PADRES LLEVAN A SU HIJA A ROBAR EN CALLES CON MODALIDAD DEL COSQUILLEO

Foto: Captura de pantalla
  • Padres inducen a su hija adolescente a robar en calles con modalidad del cosquilleo.

  • Familia atrapada tras múltiples hurtos urbanos, grabados y denunciados por víctimas indignadas.

POR: EL POLIDEPORTIVO

Cartagena De Indias, D.T. y C. -07:45 pm.
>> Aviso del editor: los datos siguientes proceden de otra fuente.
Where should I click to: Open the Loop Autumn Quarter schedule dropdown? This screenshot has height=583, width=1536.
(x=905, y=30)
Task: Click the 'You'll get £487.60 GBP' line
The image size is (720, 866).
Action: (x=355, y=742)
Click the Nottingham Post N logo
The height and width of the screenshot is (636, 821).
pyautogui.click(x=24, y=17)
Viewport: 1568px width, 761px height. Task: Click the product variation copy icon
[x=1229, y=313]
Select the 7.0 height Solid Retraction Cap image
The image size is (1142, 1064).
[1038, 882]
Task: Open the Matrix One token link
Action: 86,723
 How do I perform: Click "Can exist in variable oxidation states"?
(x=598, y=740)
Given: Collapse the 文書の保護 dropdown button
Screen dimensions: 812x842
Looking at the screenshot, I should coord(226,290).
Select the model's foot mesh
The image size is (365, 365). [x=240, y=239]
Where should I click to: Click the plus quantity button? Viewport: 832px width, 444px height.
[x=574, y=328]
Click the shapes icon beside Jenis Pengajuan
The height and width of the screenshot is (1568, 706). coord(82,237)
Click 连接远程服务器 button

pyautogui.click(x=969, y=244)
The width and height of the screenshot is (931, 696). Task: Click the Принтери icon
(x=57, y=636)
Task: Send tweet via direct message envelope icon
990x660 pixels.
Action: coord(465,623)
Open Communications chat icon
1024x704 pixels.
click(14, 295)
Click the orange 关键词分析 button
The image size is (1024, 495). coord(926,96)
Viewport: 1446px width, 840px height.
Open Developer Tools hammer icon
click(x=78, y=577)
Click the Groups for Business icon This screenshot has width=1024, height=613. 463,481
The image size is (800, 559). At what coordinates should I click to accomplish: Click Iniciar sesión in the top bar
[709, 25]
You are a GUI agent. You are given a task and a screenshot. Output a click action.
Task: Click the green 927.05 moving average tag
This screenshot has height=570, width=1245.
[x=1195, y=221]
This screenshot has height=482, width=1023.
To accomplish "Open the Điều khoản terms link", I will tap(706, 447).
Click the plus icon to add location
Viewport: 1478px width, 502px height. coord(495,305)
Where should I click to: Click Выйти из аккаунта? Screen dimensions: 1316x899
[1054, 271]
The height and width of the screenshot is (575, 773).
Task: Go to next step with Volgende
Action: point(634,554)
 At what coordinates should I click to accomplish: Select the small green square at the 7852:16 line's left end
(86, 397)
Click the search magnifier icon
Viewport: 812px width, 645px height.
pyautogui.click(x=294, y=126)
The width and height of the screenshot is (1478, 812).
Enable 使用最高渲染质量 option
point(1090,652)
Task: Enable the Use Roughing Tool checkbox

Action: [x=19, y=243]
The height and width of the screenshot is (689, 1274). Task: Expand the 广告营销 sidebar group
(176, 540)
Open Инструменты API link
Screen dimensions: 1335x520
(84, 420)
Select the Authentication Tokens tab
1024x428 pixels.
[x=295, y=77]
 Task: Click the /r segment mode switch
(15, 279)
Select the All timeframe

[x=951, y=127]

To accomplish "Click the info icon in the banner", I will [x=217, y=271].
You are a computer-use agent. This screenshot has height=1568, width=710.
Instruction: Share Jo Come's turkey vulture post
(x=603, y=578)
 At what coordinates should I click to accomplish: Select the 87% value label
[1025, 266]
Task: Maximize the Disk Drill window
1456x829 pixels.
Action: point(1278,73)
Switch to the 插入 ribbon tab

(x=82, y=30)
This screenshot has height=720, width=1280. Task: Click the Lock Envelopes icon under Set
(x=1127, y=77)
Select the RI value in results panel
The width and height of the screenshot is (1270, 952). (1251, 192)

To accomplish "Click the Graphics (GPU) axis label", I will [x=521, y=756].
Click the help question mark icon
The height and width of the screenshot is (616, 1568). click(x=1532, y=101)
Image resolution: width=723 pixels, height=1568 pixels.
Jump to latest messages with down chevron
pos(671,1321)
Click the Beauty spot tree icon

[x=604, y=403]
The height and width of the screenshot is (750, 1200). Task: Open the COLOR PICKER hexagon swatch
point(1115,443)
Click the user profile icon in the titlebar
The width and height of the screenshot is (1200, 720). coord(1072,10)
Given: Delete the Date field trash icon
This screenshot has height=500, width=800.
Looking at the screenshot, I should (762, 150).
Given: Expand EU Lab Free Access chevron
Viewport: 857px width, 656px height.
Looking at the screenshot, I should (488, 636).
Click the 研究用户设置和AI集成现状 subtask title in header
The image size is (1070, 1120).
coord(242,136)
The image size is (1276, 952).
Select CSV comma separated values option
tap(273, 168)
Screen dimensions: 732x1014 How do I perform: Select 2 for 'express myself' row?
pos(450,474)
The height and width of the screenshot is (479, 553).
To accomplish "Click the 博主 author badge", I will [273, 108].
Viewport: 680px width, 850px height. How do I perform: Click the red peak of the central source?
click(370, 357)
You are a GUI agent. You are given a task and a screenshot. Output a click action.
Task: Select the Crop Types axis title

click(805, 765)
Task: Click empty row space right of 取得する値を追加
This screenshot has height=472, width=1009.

El relato de esta familia dedicada al cosquilleo se convierte en una radiografía brutal de cómo la miseria y la falta de oportunidades pueden transformarse en un teatro del delito. La escena inicial parece sacada de una narración costumbrista: un hombre ingenuo, cargado de bolsas, se detiene a ayudar a una mujer que le pide una dirección. Ese gesto de confianza es el detonante de la trampa. Mientras la madre entretiene, la hija roba y el padre dirige la función. Una coreografía del engaño que se repite como rutina diaria.
La hija, apenas 19 años, se convierte en aprendiz del delito. La madre, especialista en el arte del cosquilleo, perfecciona la técnica de distracción. El padre, maestro de fechorías, entrena a su familia como si se tratara de un oficio heredado. El diálogo registrado es demoledor: “¿Dónde está el celular, hermano?”, increpa la víctima. El padre responde con resignación: “La cosa está difícil, bastante complicada”. Una confesión disfrazada de excusa, un intento de justificar lo injustificable.
Familia completa grabada en múltiples hurtos callejeros bajo engaños del cosquilleo.
Familia completa grabada en múltiples hurtos callejeros bajo engaños del cosquilleo.

Una coreografía del delito urbano

El celular robado, un iPhone, se convierte en el testigo silencioso que los delata. Su localizador señala la casa donde esconden los botines. Allí, entre evasivas y negaciones, los padres son confrontados: “¿Y ese es el ejemplo que usted le está dando a su hija?”. La pregunta retumba como sentencia moral más dura que cualquier cárcel.
La policía confirma que la familia ha participado en más de 1500 robos de dispositivos móviles. La evidencia es abrumadora, pero lo más devastador es la exposición pública de un hogar que convirtió el delito en rutina.

El celular que los delató finalmente

El cronista infiltrado recupera las pertenencias y expone la crudeza de una familia atrapada en su propio teatro de engaños. La hija, avergonzada, promete estudiar. El padre, derrotado, jura cambiar de vida. La madre acepta la vergüenza pública. El desenlace, sin embargo, es inesperado: el denunciante decide perdonar, con una advertencia. “Si los vuelvo a ver allá en el centro haciendo sus fechorías, vénganlo por seguro que los meto a la cárcel”.
Este relato, mezcla de crónica, narración y denuncia, deja al descubierto la crudeza de una ciudad donde la necesidad se convierte en excusa y el delito en rutina. Una familia entera, atrapada en su propio teatro de engaños, quedó expuesta ante la mirada crítica de una sociedad que ya no tolera el robo como forma de subsistencia. La historia no es solo un registro policial, es un espejo incómodo de cómo la desesperación puede degenerar en crimen y cómo la complicidad familiar puede arruinar el futuro de una hija que aún tenía la posibilidad de elegir otro camino.